DeVoto was also an authority on Mark Twain and served as a curator and editor for Twain's papers; this work culminated in several publications, including the best-selling Letters From the Earth, which appeared only in 1962. From 1936 to 1938, he worked in New York City, where he was editor of the Saturday Review of Literature, after which he returned to Massachusetts.
It was during his tenure as editor of the Saturday Review that DeVoto produced one of his most controversial pieces, "Genius is Not Enough," a scathing review of Thomas Wolfe's The Story of a Novel, in which the novelist recounted his method of writing his autobiographical Of Time and the River, as essentially submitting undigested first drafts to be transformed into finished work by others.[7] According to DeVoto, Wolfe's writing was "hacked and shaped and compressed into something resembling a novel by [his editor] Mr. Perkins and the assembly-line at Scribners."[8] Although in passing acknowledging Wolfe's genius, DeVoto excoriated his lack of artistry, "Mr. Wolfe ... has written some of the finest fiction in our day. But a great part of what he writes is not fiction at all: it is only material with which he has struggled but which has defeated him... Until Mr. Wolfe develops more craftsmanship, he will not be the important novelist he is now widely accepted as being." DeVoto's essay was a decisive factor in Wolfe's subsequent cutting ties with Scribners and editor Maxwell Perkins shortly before his death in 1938[9] and had a devastating effect on Wolfe's posthumous literary reputation.
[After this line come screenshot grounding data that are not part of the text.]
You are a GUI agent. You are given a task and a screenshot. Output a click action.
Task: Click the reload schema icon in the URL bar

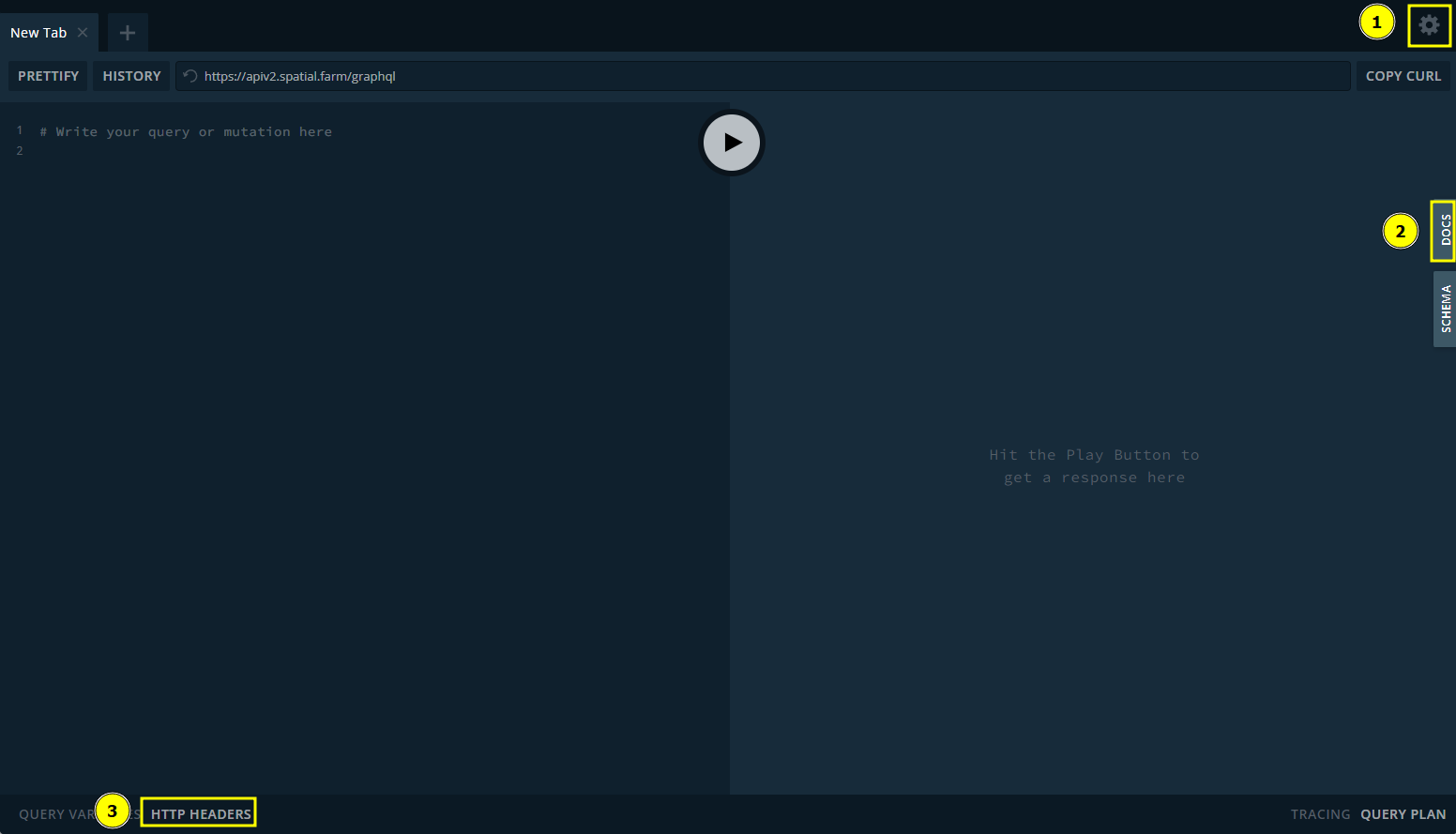[x=190, y=76]
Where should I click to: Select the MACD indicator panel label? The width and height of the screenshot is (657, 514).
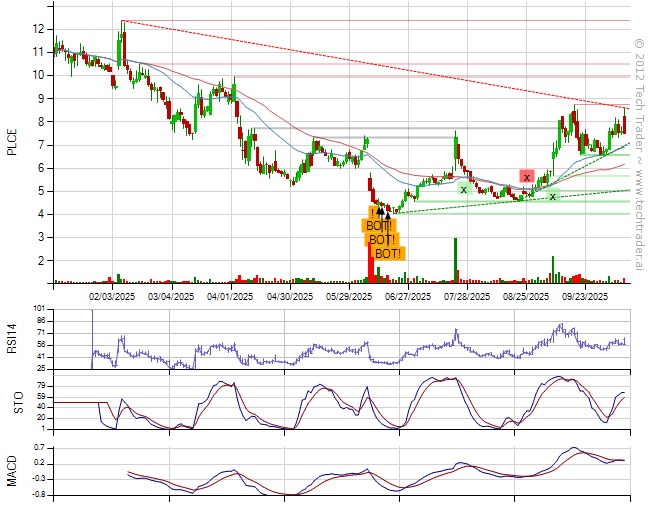tap(13, 469)
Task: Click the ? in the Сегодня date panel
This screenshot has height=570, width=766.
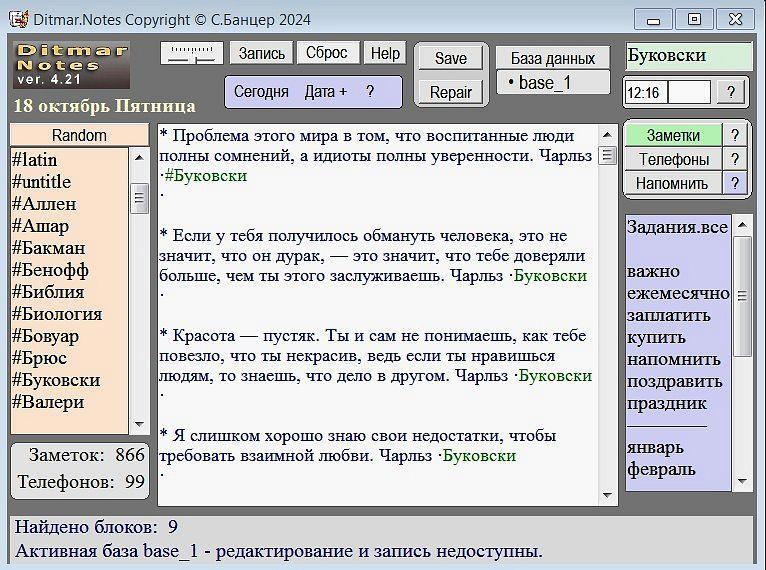Action: [x=370, y=92]
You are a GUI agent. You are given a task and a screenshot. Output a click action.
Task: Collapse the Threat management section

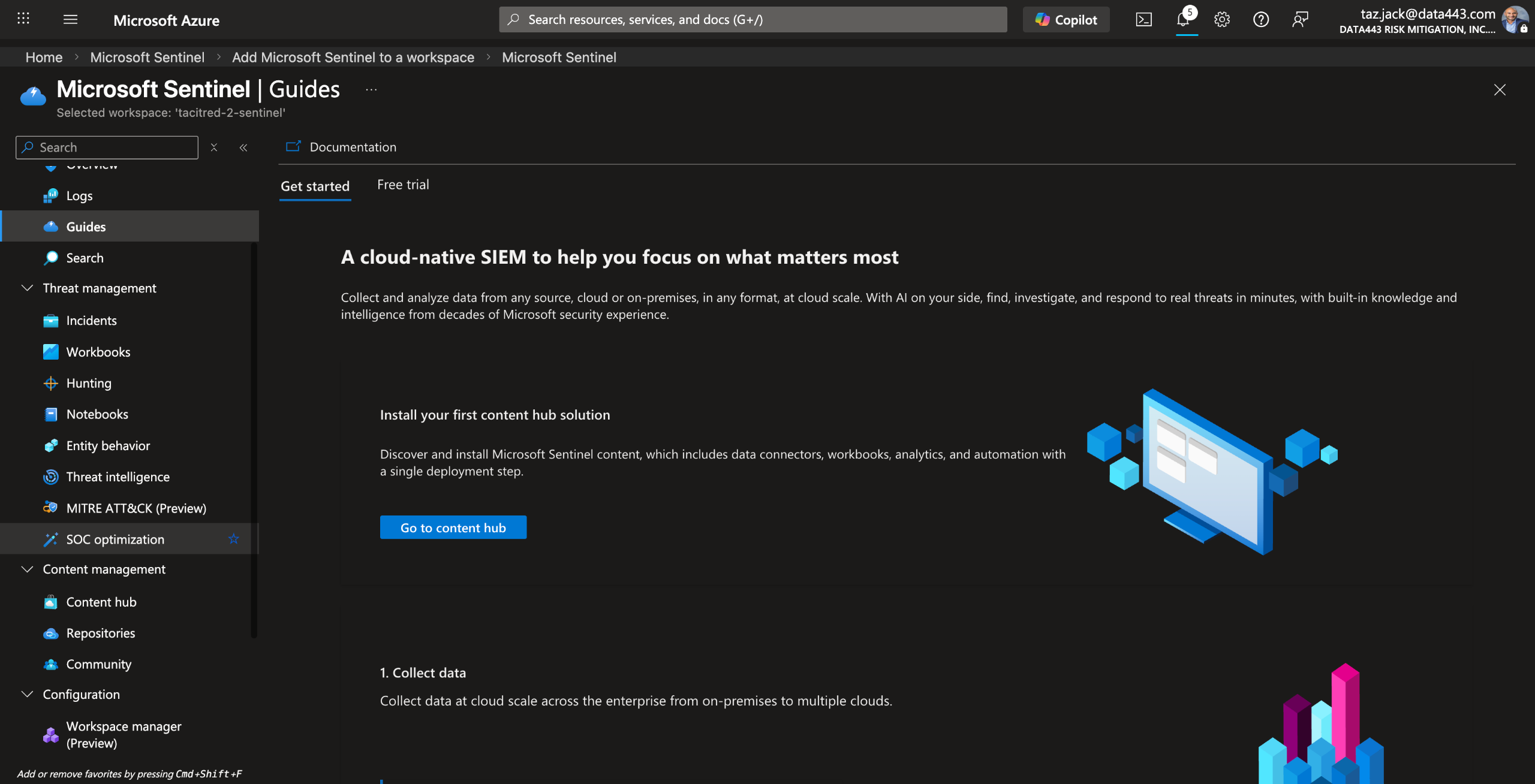point(27,288)
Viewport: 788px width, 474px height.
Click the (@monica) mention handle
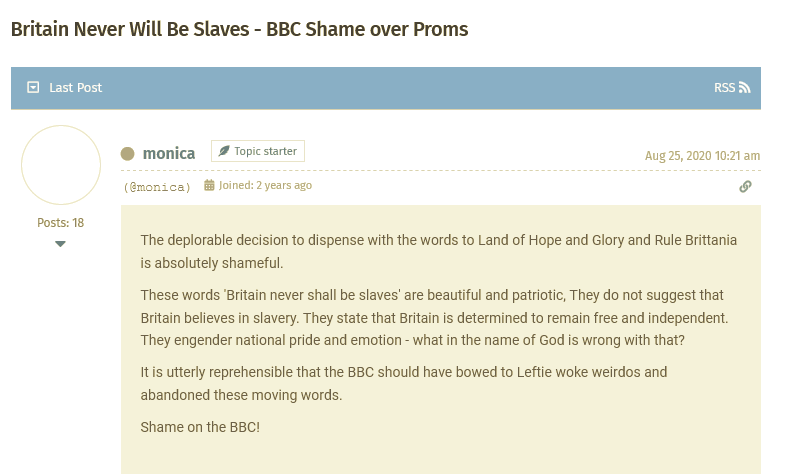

The decade between 1943 and 53 saw the completion of what John L. Thomas called DeVoto's "magnificent trilogy of the discovery, settling, and exploitation of the West":[10] The Year of Decision: 1846 (1943); Across the Wide Missouri (1947); The Course of Empire (1952). Across the Wide Missouri was the recipient of the Pulitzer Prize for History and the inaugural Bancroft Prize in 1948[11][12][13] and The Course of Empire received National Book Award for Nonfiction in 1953.[14] DeVoto was the first Utahn to win a Pulitzer.[11] He also edited a selection of The Journals of Lewis and Clark (1953). A book on the history, geography, and ecology of the American West remained unfinished at his death in 1955; in 2001, an edited version was published as Western Paradox.
Accusations of Communism
As early as 1938, when the Dies Committee was investigating radical professors and a Soviet takeover of America, DeVoto "mocked the conspiracy nuts"[15] and yet was called "fascist" by the Left.Шаблон:Cn In the 1950s, he felt "a Communist or two on any faculty constituted a far smaller danger than the procedures that would be necessary to keep them off." He also opposed the outlawing of the Communist Party USA.[16][17]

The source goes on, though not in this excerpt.